**Page extract**
<<<<

Such an outcome would not only be in keeping with consensus expectations, but also with money market pricing, where the GBP OIS curve discounts around a 90% chance of a Christmas rate cut, while pricing a total of 58bp of easing by this time next year.

The case for another rate reduction, despite the ‘Old Lady’ having held Bank Rate steady since August, rests on three key pillars.
Firstly, and most importantly, is that policymakers now possess increased confidence that inflation has put in a peak. Headline prices rose 3.8% YoY in both August and September, before easing to 3.6% YoY in October, and with the MPC now forecasting continued disinflation, taking CPI back to the 2% target by early-2027. Meanwhile, the risk of price pressures becoming persistent has also subsided considerably, with core CPI now at a YTD low 3.4% YoY, and services CPI also at its lowest levels in a year, at 4.5% YoY.
On this, note that the MPC will have advance sight of the November inflation data, due for public release on 17th Dec, during their upcoming policy deliberations.

Secondly, an increasing margin of slack continues to emerge in the UK labour market. Headline unemployment stood at 5.0% in the three months to September, a 4-year high, while the economy has also, per the PAYE payrolls data, shed jobs in eleven of the last twelve months. Though earnings pressures remain relatively intense, at just shy of 5.0% YoY, the vast majority of these pressures are concentrated in the public sector, with private sector earnings having moderated notably, again reducing the risk of sustained upside inflation risks.

Lastly, the autumn Budget has now been and gone. While the Budget itself contained nothing by way of measures aimed at boosting economic growth, the announcement now being in the rear view mirror does at least mean that a significant degree of uncertainty that had been clouding the economic outlook has now lifted. More importantly, though, the Budget contained little to fuel the inflation fire, and in fact incorporated a handful of disinflationary measures, including cuts to consumer energy bills, and a rail fares freeze.

>>>>

**Source material**
<<<<

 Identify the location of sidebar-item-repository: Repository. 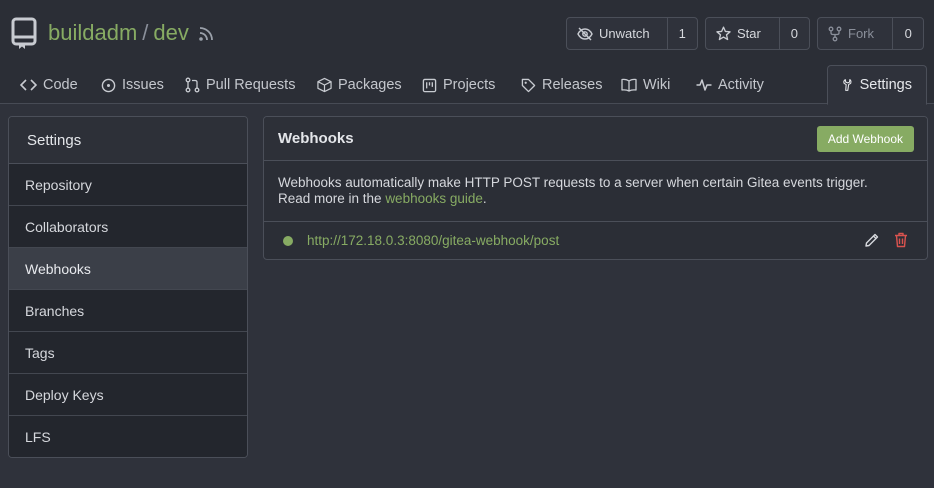
(128, 185).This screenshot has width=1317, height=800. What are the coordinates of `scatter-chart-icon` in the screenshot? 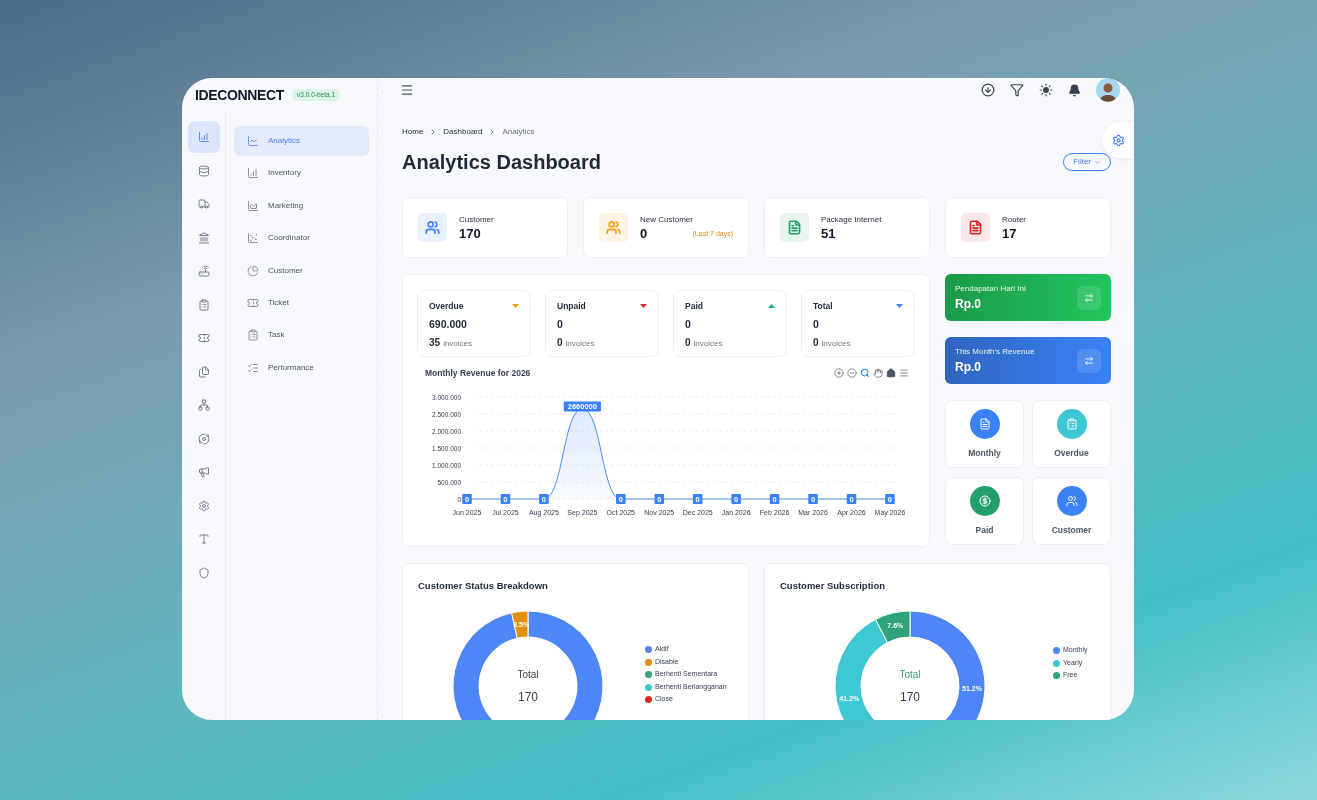 It's located at (253, 238).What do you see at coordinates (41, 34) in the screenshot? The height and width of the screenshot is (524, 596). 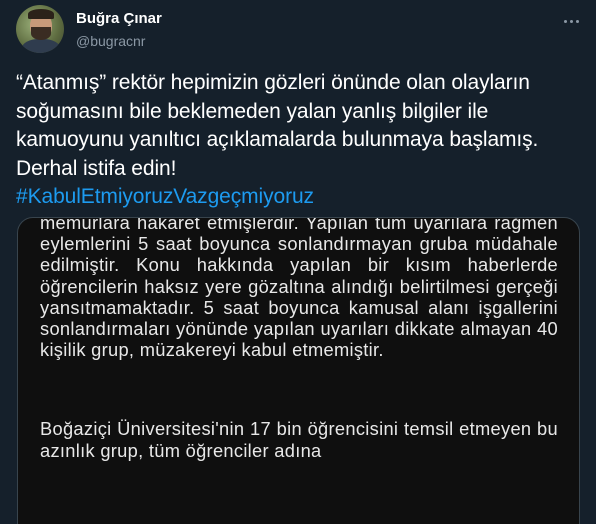 I see `avatar-beard` at bounding box center [41, 34].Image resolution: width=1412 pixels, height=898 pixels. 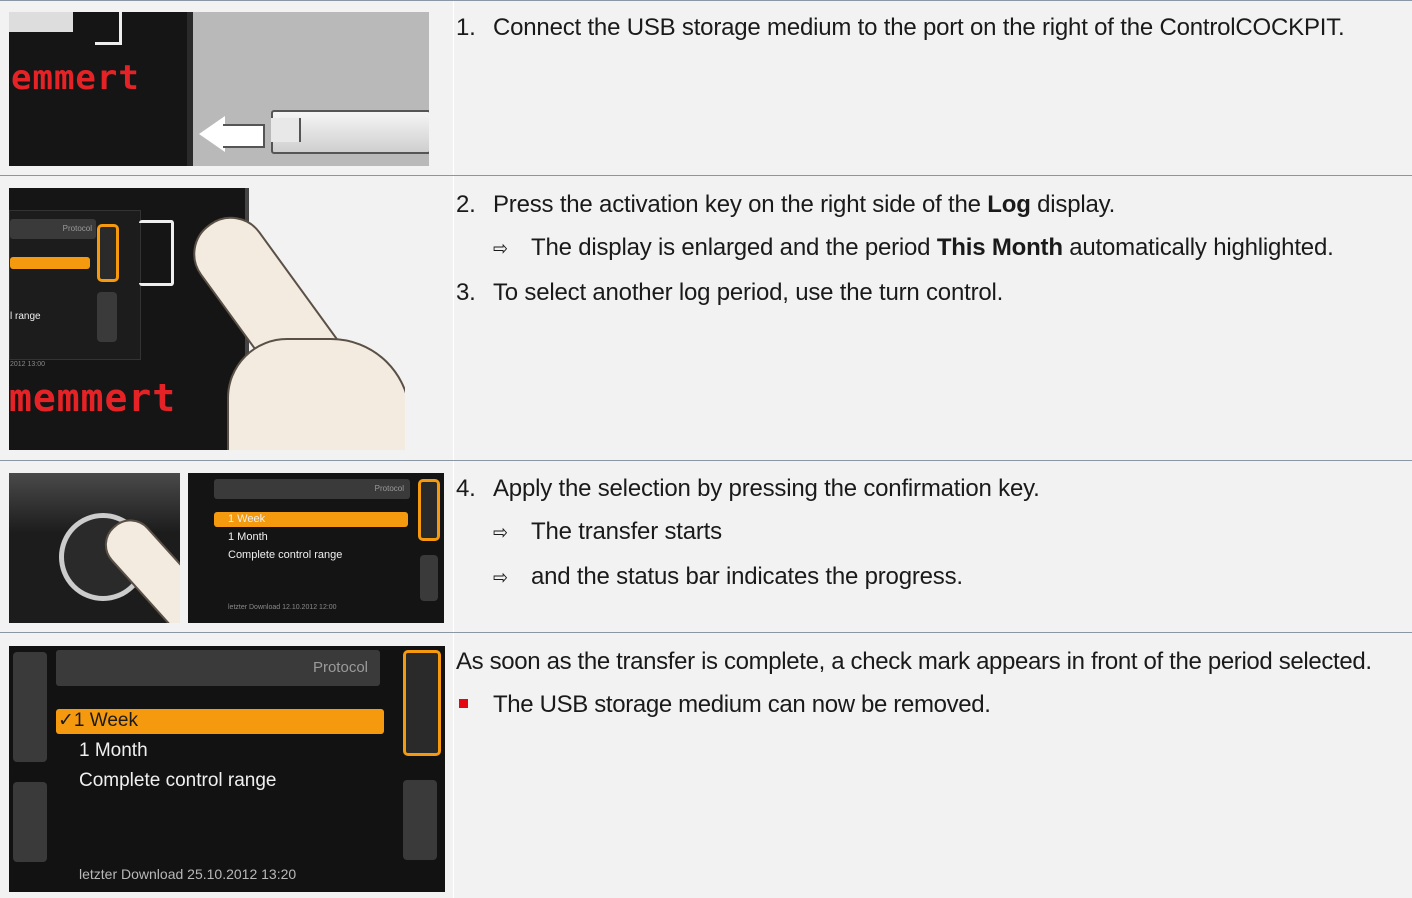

>>>>

**Problems to solve**
[A] Answer these from the passage on the UK rate-cut outlook:
(i) What was headline unemployment in the three months to September?
(ii) At what annual rate does services CPI now stand?
(iii) Which disinflationary measures in the autumn Budget are named?
[B] Carry on the passage on the UK rate-cut outlook, picking up after its final sentence.

**Answer set**
[A]
(i) 5.0%, a 4-year high.
(ii) 4.5% YoY.
(iii) Cuts to consumer energy bills and a rail fares freeze.

[B]
Although another 25bp cut is on the cards, in keeping with the recent theme of MPC decisions, the December call is unlikely to be a unanimous one.
Having voted 5-4 in favour of holding Bank Rate steady at the November confab, it would obviously only take one member to flip their vote, in order for a cut to be delivered. Taking into account recent remarks, is seems near-certain that Governor Bailey will join the doves at the final meeting of the year, with there also being the possibility of either Dep. Gov. Lombardelli or Chief Economist Pill also voting in favour for another cut. The base case, then, is for a 25bp cut to be delivered courtesy of a 6-3 vote, given the very slim chance of external members Greene and Mann doing anything other than preferring to stand pat.

While the vote split provides some degree of intrigue, the policy statement, and its forward guidance, is unlikely to do so.
In fact, the MPC’s forward guidance is likely to be unchanged from that issued after the prior meeting. Namely, that Bank Rate is set to remain on a ‘gradual downwards path’ if disinflationary progress continues to be made, and that the extent of any further cuts will hinge on how the inflation outlook evolves. In other words, reiterating that a ‘data-dependent’ and ‘meeting-by-meeting’ approach remains the MPCs ‘modus operandi’ for the time being.
In light of that guidance, further Bank Rate reductions are on the cards as we move into 2026, potentially as soon as the February meeting, if the labour market materially weakens further, and providing that further disinflationary progress continues to be made.
That said, with the Bank estimating that the neutral rate could be as high as 3.50%, there may be limited room for significant rate reductions over the next twelve months, especially as policymakers will also likely seek to ensure a positive real Bank Rate, so long as headline CPI remains north of the 2% target.